What you have to do ▸ Repeat, exactly and with no pictures, the lines that run from the beginning of the entries through the line containing "The height and width of the screenshot is (456, 868).".

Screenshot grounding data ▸
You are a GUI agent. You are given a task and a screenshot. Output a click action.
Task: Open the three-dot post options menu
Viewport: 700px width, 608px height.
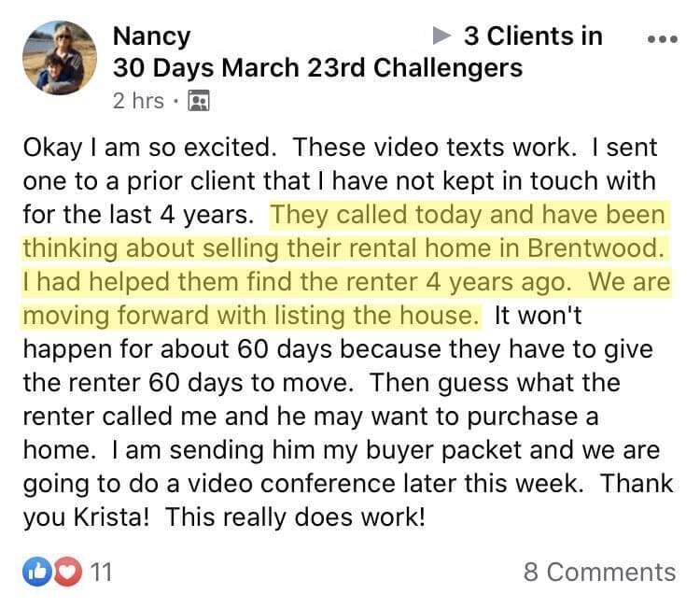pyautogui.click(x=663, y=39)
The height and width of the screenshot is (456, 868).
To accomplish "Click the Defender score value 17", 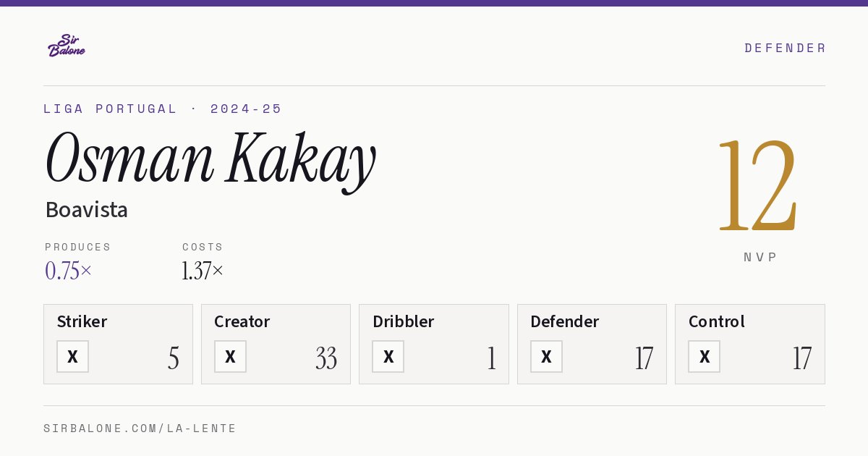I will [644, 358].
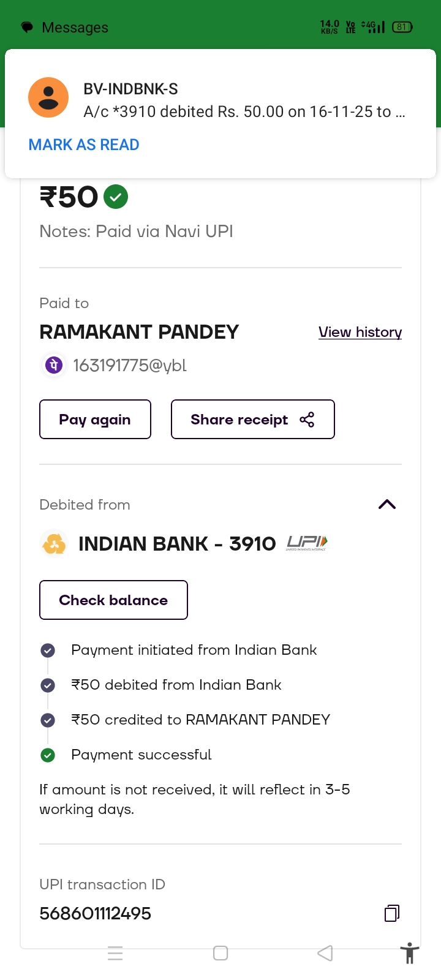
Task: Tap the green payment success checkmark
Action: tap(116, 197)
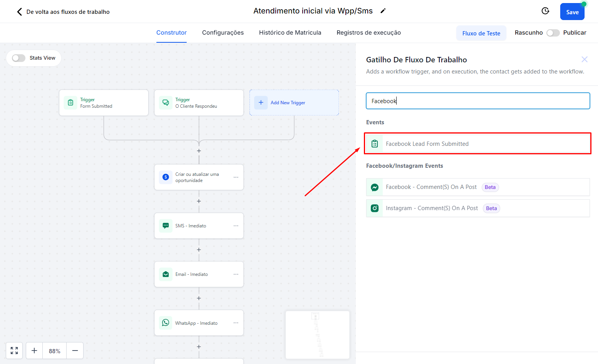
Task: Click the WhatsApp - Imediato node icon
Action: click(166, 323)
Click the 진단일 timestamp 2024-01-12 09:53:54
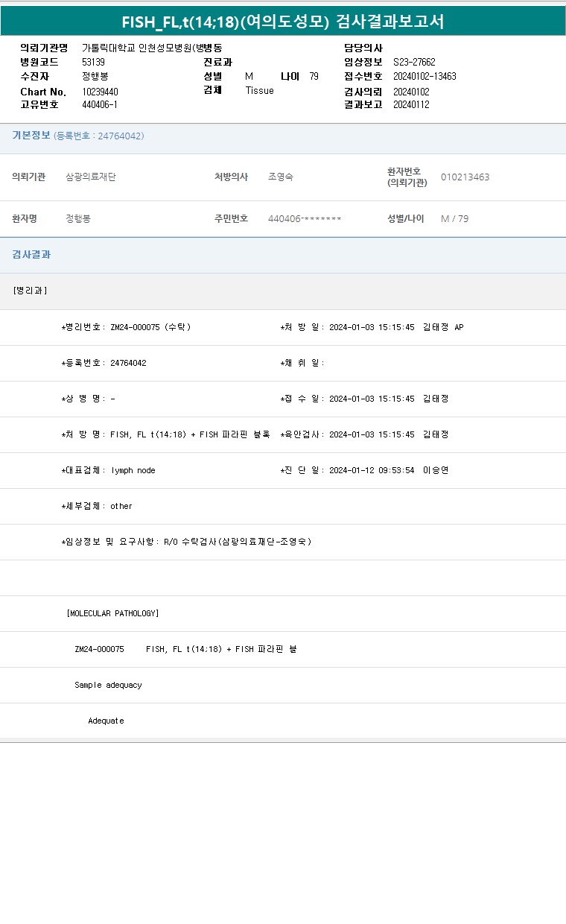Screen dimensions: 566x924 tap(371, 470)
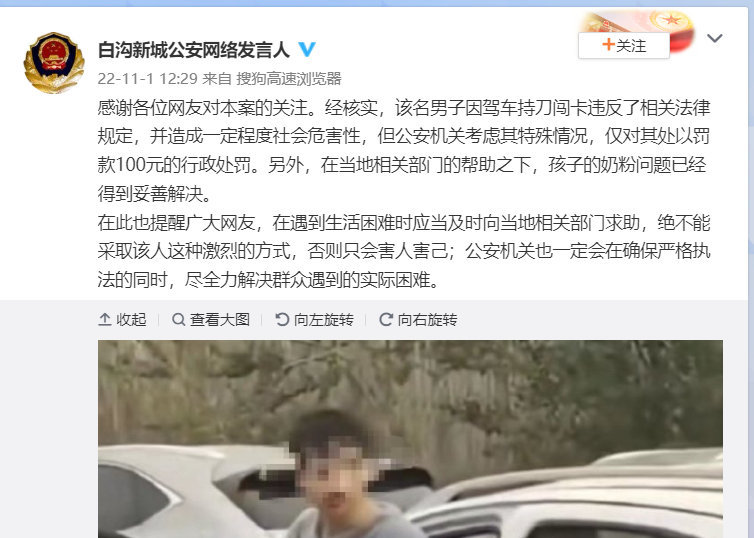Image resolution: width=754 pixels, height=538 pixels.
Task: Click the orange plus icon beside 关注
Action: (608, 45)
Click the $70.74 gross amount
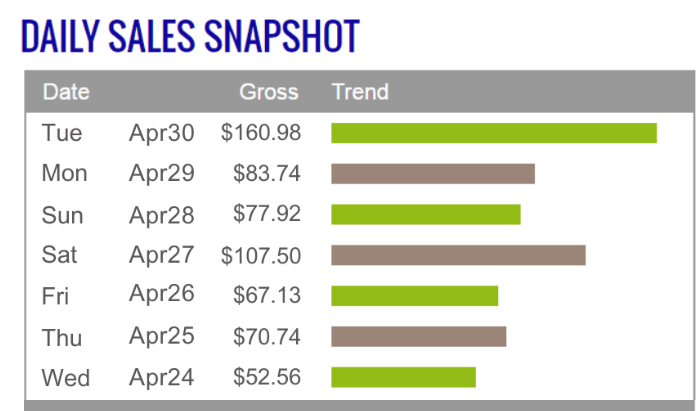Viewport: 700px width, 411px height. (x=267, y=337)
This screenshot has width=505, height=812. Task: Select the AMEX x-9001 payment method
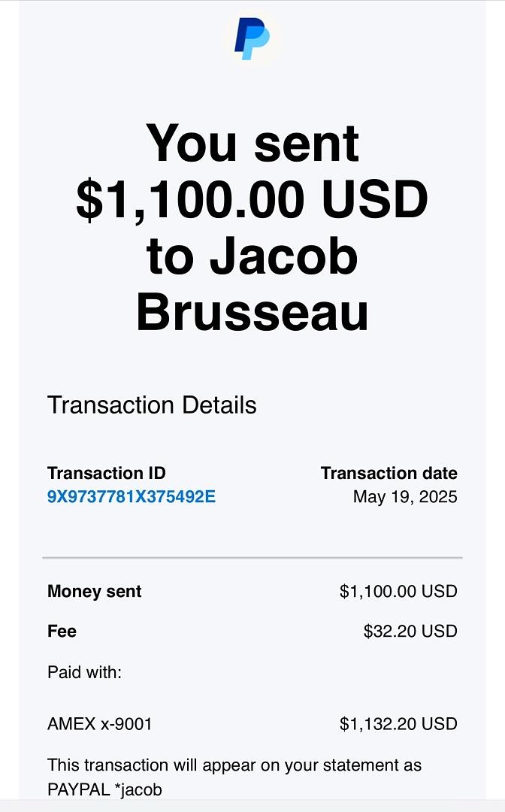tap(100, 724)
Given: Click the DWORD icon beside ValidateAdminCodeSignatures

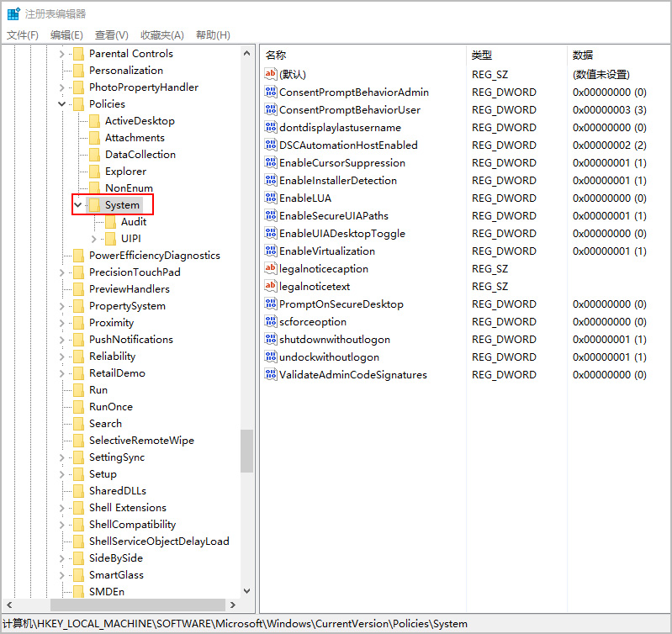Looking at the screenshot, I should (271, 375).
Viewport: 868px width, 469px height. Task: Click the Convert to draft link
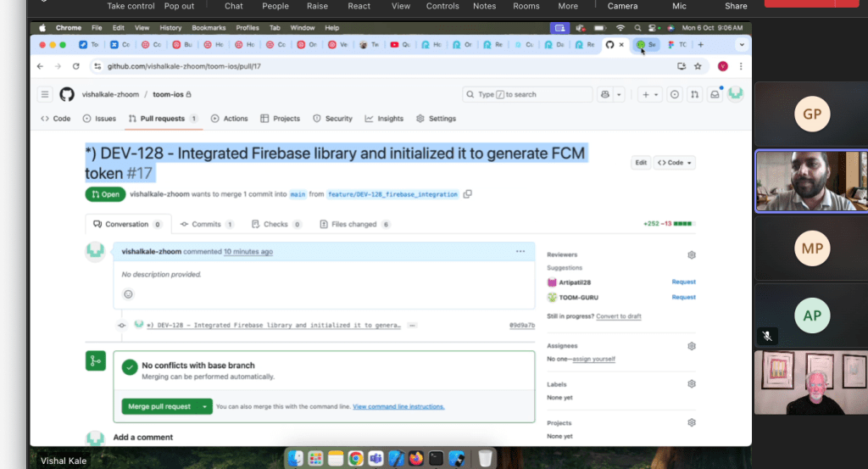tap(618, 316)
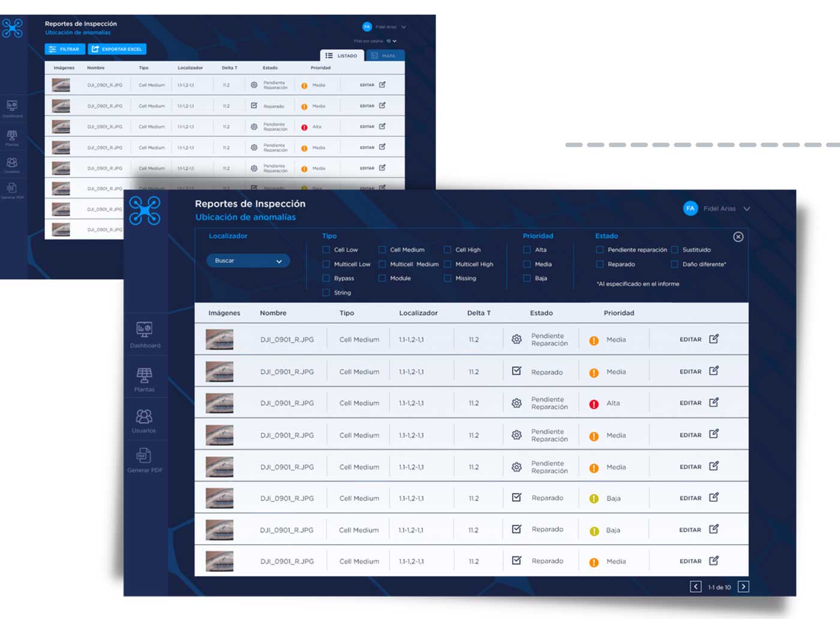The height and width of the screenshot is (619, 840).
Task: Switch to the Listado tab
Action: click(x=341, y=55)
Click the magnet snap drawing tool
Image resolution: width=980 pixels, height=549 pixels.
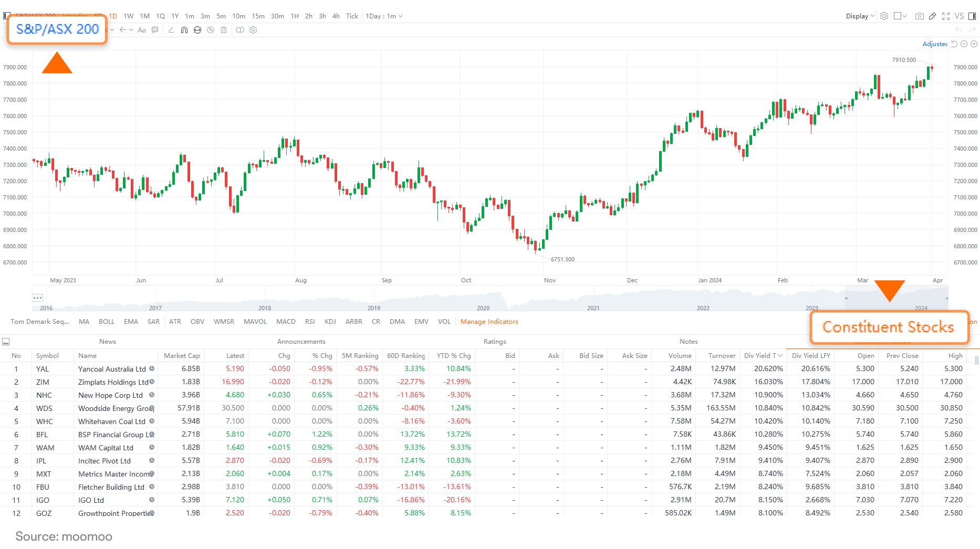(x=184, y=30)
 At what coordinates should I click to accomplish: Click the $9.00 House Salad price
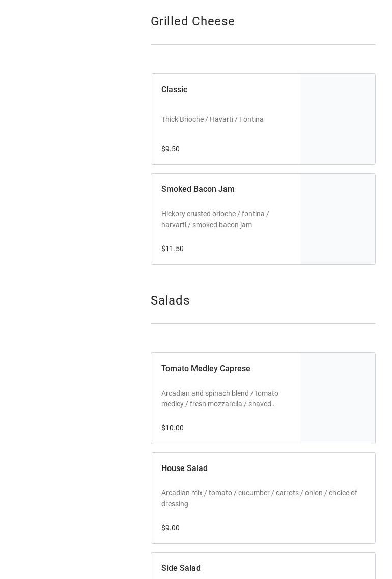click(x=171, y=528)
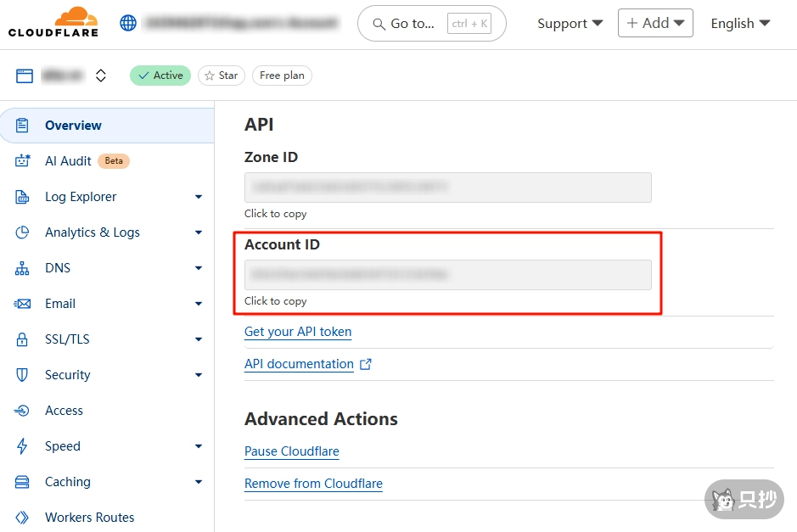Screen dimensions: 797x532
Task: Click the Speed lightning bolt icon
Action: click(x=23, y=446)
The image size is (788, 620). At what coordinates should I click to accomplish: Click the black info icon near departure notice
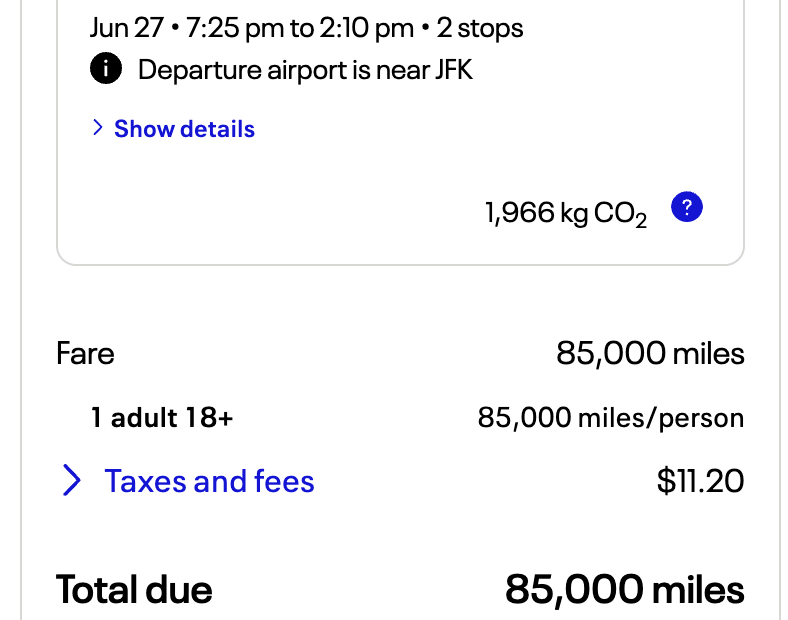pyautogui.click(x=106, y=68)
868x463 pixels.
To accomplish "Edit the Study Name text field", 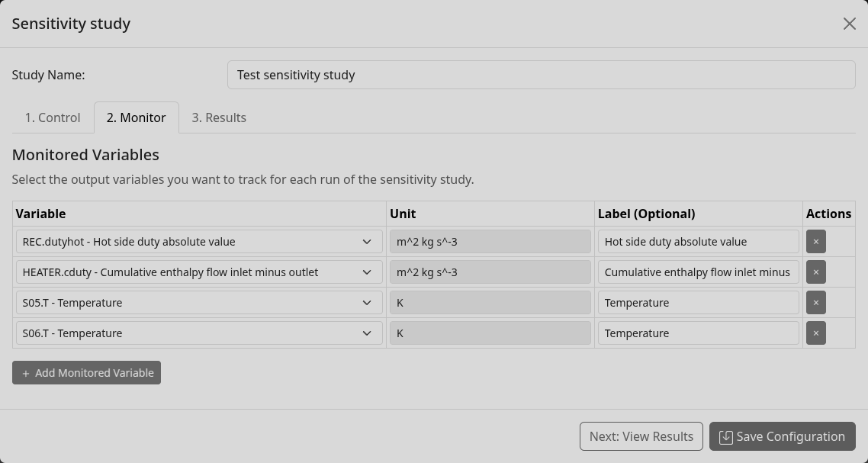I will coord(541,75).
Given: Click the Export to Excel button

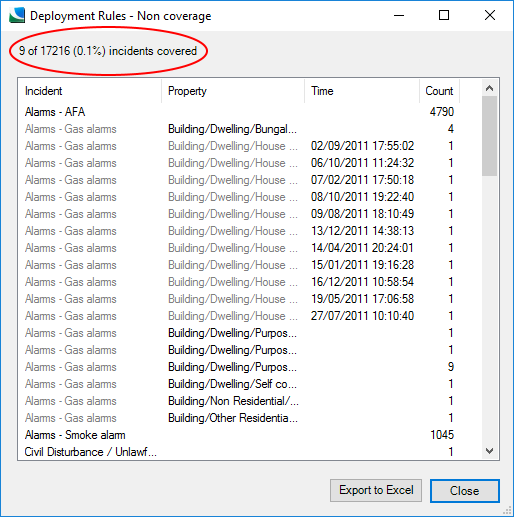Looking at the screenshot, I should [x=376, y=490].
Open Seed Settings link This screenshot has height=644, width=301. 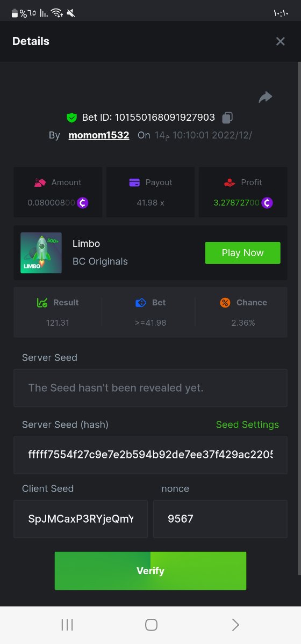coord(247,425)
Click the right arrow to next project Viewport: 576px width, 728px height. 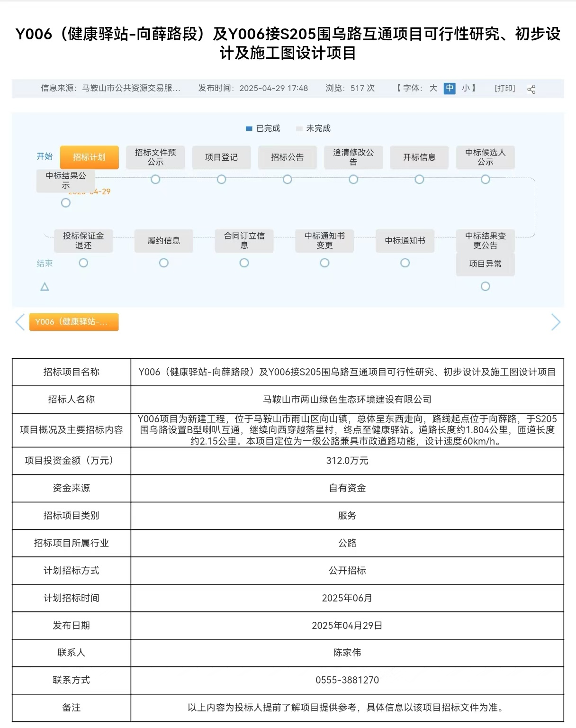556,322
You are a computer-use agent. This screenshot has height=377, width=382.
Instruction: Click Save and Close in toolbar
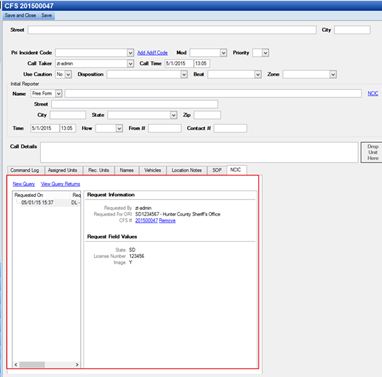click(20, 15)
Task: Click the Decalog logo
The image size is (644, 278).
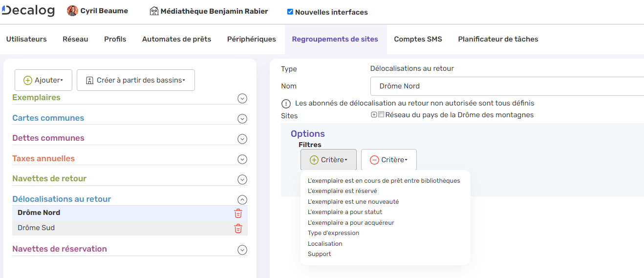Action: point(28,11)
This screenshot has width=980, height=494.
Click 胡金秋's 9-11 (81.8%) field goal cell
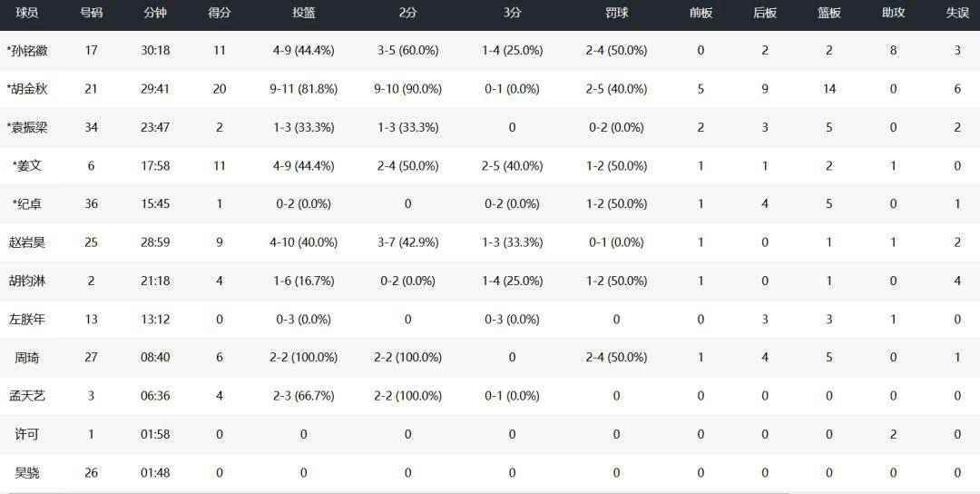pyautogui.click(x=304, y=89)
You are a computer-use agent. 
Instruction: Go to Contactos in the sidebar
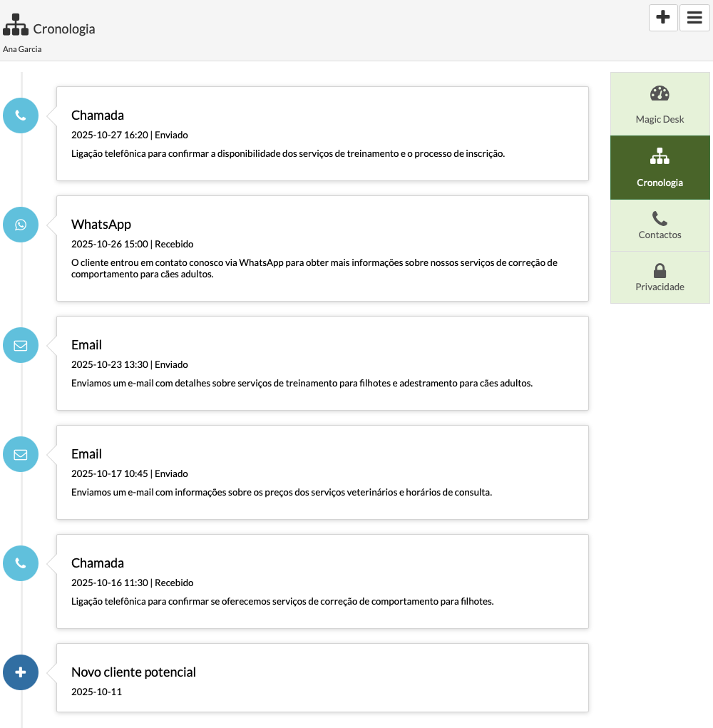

Result for this exercise ▸
You are a GUI agent. You are given a task and a screenshot. Output a click action.
Task: Open the three-dot post options menu
Viewport: 700px width, 608px height.
pyautogui.click(x=663, y=39)
The height and width of the screenshot is (456, 868).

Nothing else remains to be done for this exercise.